Так… Похоже, поразмыслить не получится. До итогов ли тут? Не соседи – катастрофа. Нашли время дебоширить.

– Горим! Горим! – это уже Волкова присоединилась. Волкова – дама серьёзная. Зря говорить не станет.

Завязываю на груди полотенце, тревожно высовываюсь в коридор.

– Голячка! – восторженно комментирует мой внешний вид трёхлетняя дочь Волковой, – Ма, гляди – Голячка! – она тычет в меня своим не по-детски чинным пальчиком (так, будто я не человек вовсе, а экспонат на выставке) и продолжает свой путь, снова хватаясь за юбку матери.
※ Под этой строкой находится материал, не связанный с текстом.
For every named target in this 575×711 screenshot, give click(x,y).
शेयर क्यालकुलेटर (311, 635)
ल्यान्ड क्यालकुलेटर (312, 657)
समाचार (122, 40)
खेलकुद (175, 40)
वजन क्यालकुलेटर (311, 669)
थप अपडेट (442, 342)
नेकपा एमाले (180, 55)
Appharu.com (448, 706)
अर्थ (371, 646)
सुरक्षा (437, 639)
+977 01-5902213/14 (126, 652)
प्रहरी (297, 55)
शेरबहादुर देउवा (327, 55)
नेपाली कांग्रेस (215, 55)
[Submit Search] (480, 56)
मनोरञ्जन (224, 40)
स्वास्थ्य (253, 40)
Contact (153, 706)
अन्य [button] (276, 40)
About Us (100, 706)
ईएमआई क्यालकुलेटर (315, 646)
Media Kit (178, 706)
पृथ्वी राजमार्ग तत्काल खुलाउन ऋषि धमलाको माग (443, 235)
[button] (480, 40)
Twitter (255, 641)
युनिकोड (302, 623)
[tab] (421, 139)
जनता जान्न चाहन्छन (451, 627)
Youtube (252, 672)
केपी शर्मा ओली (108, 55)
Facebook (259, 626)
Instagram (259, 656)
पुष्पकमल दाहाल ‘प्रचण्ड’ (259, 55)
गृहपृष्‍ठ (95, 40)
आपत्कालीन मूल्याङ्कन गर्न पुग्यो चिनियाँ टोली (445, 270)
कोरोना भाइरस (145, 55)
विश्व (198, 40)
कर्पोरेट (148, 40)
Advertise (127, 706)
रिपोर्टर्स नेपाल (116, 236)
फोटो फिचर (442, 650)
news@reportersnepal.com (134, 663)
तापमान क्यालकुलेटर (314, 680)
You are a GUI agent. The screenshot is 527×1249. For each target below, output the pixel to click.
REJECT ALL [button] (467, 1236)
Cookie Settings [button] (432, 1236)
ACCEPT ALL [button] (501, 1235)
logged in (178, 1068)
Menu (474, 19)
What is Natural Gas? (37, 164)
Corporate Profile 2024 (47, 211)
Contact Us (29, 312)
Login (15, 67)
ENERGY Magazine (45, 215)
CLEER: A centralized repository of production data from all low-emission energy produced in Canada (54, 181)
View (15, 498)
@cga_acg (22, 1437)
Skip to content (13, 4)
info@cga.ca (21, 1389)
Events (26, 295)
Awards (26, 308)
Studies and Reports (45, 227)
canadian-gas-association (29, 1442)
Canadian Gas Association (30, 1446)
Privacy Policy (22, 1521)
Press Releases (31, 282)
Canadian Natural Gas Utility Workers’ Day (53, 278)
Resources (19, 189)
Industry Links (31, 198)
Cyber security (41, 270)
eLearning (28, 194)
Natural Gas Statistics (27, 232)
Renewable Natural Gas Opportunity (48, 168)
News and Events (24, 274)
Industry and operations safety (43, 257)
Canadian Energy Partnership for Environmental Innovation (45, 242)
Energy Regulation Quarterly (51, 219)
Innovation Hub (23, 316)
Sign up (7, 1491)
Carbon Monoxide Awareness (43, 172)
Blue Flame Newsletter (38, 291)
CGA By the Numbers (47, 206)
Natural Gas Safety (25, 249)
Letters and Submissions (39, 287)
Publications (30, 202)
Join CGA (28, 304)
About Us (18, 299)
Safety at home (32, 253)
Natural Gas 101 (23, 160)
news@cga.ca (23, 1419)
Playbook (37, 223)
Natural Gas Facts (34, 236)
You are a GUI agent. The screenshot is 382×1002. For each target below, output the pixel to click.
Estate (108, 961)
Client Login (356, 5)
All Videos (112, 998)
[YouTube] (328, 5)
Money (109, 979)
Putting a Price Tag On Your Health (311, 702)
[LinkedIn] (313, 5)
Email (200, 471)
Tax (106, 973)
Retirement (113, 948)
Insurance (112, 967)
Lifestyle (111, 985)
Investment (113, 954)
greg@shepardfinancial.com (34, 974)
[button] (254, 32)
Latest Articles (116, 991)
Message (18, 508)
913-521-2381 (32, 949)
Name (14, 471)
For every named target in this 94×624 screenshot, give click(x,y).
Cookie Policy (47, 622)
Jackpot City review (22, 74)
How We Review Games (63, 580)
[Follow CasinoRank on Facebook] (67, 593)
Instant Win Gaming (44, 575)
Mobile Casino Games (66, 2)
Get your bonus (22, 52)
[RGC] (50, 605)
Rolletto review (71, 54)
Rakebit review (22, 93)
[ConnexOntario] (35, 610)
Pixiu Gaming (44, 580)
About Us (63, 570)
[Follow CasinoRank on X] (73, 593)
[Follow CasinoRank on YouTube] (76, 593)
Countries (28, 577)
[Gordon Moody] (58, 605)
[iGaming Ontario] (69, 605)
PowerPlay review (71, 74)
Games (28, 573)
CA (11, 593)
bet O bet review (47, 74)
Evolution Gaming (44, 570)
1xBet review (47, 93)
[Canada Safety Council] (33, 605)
Волкова властно стучится в каждую встречную дверь и требовательно, но монотонно, голосом проводницы из плацкартного вагона, деловито объявляет:

– Горим! Горим! Пожар! Просыпайтесь! Вещи не забывайте! А вы, кстати, ещё за свет должны, – последнюю фразу она обращает ко мне, бросая через плечо свой строгий бухгалтерский взгляд. Волкова следит у нас за счетАми и отличается способностью помнить их все при любых обстоятельствах. – Расплачивайтесь!

– Прямо сейчас? – я невольно улыбаюсь. Волкова мне симпатична. Своей уверенностью, несвоевременностью, совершенной оконченностью своего педантичного облика.

– Потом. Сейчас с вас взять нечего, – без тени улыбки отвечает она и снова стучится в дверь к соседям своим монотонным, – Горим! Горим! Просыпайтесь.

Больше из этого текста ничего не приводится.